Un Campano magistral, en la raíz de la pintura
A lo largo de las dos décadas precedentes, Miguel Ángel Campano (Madrid, 1948) se ha afirmado sin discusión entre los nombres en verdad cruciales dentro del territorio actual de nuestra pintura, y ello a través de una aventura extremadamente personal y vigorosa. En el flujo de los ochenta, su obra nos embarca en un itinerario apasionante, donde la mirada del pintor enfrenta -y da su medida indudable con el valor de esos retos- una cadencia de arquetipos esenciales en el edificio de la pintura occidental, desde Delacroix o Poussin hasta Cézanne, interponiendo a su vez para cada uno de esos diálogos un modelo de reflexión que incluye otros muchos puntos de inflexión en la memoria esencial de la pintura.Abundando en la idea de que la tarea de pintar es, antes que nada, volver una y otra vez sobre el eje de lo que la pintura ha acumulado en su búsqueda insondable, Miguel Angel Campano no ha tenido empacho en descubrir a cada paso sus cartas, pues no en vano su apuesta era capaz, como todas las inmersiones reflexivas verdaderamente grandes, de iluminar con una luz esclarecedora e irrepetible aquello que contempla.
Miguel Ángel Campano
Galería Juana de Aizpuru. Barquillo, 44. Madrid. Hasta finales de octubre.
Quiebro decisivo
En el radical ciclo de trabajos que hoy nos presenta la apuesta última del pintor, Campano establece un quiebro decisivo en el empeño por reencontrar ahora de una vez por todas -sin filtros, sin un mapa referencial- la raíz que había guiado, en definitiva, toda su búsqueda anterior.Lejos de la frivolidad pintoresca de tanta excursión historicista al gusto de los tiempos, las series precedentes de Campano sumergían en la memoria de la pintura una mirada que apuntaba siempre de frente y al corazón, donde lo crucial era el interrogante que compartían con el arquetipo elegido y no, desde luego, los suntuosos ecos que la historia le prestara en ese Viaje.

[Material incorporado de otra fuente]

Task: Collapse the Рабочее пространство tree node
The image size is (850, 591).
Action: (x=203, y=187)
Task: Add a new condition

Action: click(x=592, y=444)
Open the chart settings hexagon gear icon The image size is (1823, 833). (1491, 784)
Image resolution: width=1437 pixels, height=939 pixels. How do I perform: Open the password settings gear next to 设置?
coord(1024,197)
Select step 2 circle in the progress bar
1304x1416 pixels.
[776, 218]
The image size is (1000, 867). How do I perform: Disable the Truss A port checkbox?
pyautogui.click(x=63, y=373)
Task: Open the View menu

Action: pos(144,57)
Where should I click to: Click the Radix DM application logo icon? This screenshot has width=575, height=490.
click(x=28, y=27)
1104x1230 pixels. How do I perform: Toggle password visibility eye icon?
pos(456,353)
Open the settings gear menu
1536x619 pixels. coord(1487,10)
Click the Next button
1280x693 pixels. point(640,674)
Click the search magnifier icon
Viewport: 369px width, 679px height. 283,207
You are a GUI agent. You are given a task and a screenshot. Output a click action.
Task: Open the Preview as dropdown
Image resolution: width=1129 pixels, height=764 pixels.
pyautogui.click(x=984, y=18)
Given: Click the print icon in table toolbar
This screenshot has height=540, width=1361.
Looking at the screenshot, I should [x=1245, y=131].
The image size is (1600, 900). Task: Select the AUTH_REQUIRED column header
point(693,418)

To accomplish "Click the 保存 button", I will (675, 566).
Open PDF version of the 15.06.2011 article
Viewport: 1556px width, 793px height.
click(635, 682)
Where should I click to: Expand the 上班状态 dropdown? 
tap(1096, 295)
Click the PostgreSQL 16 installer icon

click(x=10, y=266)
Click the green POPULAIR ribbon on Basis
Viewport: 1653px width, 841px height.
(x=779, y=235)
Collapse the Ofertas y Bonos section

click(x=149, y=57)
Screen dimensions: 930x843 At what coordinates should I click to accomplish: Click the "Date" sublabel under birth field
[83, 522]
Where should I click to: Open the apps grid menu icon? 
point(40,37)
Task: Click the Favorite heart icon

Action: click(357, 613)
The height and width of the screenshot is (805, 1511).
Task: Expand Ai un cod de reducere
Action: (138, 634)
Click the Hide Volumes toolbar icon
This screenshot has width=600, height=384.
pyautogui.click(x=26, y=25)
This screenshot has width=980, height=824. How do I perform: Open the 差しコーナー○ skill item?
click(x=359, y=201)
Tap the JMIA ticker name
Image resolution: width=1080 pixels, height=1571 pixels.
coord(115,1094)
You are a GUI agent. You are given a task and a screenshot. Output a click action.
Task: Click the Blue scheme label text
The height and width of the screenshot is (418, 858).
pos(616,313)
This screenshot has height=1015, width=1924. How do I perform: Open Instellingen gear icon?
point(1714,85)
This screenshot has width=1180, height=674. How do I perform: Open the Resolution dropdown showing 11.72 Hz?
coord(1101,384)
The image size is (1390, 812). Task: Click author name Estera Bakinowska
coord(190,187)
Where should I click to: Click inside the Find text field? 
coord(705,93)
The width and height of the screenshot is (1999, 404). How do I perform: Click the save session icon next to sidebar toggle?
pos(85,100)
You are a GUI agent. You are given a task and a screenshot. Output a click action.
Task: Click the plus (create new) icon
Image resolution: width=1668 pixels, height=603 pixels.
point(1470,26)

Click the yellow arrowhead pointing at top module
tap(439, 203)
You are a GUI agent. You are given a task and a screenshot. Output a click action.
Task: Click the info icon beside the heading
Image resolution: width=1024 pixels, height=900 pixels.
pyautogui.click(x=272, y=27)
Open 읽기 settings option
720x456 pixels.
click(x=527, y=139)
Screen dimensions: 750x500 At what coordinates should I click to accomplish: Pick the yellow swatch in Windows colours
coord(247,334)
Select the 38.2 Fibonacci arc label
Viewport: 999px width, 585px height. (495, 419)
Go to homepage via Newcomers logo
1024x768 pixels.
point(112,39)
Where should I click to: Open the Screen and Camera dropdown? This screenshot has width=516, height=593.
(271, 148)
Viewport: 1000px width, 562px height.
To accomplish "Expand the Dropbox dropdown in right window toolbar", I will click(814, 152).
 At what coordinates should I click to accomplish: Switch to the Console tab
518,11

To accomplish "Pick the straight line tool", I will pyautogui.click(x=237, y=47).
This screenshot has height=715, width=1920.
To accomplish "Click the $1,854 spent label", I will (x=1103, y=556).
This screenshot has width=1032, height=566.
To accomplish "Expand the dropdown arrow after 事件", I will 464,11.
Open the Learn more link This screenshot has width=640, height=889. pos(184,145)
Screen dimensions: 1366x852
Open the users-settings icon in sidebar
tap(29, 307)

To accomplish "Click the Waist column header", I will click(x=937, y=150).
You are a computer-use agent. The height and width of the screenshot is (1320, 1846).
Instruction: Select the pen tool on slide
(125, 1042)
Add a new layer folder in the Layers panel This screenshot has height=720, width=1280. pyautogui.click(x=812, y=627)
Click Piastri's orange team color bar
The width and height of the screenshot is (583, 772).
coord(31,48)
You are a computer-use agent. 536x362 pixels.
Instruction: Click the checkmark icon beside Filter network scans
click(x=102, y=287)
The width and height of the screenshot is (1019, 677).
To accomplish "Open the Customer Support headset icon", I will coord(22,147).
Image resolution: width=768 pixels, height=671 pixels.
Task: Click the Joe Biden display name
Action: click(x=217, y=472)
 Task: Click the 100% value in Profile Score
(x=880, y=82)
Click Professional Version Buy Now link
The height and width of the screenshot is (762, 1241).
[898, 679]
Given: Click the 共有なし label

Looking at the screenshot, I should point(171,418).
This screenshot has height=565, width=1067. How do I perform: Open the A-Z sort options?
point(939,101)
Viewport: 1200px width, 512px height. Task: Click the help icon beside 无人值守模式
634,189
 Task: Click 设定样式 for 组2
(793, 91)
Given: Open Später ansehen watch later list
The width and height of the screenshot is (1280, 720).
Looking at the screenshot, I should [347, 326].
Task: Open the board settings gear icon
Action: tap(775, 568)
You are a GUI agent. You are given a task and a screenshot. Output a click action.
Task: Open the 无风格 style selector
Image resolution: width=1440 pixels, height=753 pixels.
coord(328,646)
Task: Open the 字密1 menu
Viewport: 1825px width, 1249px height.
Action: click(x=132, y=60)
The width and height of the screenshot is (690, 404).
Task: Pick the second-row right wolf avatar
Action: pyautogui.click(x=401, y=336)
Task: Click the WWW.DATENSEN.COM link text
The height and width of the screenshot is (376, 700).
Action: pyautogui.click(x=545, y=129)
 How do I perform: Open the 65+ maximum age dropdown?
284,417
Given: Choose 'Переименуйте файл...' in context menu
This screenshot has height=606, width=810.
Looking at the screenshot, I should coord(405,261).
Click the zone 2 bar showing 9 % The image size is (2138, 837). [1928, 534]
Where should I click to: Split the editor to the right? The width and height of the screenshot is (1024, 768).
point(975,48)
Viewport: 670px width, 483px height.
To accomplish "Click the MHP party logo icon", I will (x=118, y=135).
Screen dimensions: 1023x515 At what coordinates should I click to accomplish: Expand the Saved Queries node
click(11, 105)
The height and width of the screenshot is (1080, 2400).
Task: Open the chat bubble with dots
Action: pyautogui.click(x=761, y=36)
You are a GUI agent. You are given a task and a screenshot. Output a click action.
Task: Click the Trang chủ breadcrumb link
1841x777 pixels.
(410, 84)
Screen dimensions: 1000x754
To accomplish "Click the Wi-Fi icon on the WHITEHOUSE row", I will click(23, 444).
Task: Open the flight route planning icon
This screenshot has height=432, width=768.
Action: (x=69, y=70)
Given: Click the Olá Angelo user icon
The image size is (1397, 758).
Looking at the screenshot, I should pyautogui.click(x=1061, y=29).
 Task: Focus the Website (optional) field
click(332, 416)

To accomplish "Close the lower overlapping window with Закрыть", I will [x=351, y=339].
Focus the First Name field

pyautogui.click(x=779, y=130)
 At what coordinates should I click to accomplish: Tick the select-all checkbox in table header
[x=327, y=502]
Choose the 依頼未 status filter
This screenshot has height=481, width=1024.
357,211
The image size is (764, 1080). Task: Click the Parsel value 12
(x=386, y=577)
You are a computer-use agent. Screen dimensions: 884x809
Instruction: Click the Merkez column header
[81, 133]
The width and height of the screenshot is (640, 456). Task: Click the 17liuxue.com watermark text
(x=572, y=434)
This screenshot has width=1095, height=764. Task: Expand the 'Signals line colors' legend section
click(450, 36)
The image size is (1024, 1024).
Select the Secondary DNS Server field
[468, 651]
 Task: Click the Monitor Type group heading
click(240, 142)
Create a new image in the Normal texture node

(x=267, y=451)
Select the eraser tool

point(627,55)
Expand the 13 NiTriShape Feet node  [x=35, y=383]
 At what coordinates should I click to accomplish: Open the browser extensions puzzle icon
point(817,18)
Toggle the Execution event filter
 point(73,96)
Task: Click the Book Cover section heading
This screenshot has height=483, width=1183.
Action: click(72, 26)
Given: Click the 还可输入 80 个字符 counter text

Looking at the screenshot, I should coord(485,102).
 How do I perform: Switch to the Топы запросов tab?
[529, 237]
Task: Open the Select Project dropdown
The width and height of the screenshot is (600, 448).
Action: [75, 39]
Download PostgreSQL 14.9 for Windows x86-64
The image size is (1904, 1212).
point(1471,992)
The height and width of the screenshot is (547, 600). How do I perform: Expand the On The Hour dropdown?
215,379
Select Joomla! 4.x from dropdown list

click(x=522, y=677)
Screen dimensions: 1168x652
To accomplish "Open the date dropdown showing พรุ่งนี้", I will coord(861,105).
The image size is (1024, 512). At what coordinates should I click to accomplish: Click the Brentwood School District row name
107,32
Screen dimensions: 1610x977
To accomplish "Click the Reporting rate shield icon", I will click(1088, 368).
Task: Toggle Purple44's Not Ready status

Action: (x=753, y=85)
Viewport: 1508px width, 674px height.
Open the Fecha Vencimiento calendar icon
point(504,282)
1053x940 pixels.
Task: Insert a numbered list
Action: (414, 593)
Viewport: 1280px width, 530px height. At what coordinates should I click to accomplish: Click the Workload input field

Desde esa mirada que, en definitiva, abolía el peso del tiempo para asumir la identidad del destino que cada pintor asume, Campano podía permitirse el lujo de saquear, sin pudor, toda clase de referentes míticos, a salvo de cualquier sospecha de que éstos le sirvieran Como disfraces autocomplacientes. Aunque, sin duda, muchos serán también los que, a la ligera, centran su admiración por el pintor madrileño no en el núcleo de su combate, sino en la fachada espectacular que su elección instrumental arrastraba consigo.
Por ello no me extrañaría que a más de uno se le congele la sonrisa al contemplar estas nuevas telas donde el pintor enfrenta, sin filtros ni reservas, la raíz de su inquietud. Pues igual que en el pasado no se andaba con remilgos al servirse de la historia, tampoco pone Campano paños calientes a la hora de liberarse de su lastre. Sin eufemismos de lencería fina, estos lienzos alcanzan, en el encuentro del blanco y el negro, el despiadado desgarro del cuerpo desnudo, de la osamenta expuesta a la intemperie. Raras son las ocasiones en que un pintor asume el riesgo de explorar, desde ese umbral tan descarnado, las claves esenciales de su tarea. Esa inusitada valentía hace, desde luego, más sobrecogedor el encuentro con estos lienzos, mas si el espectador asume el pulso al que el pintor le Invita, descubrirá también la deslumbrante región que su ascesis nos revela.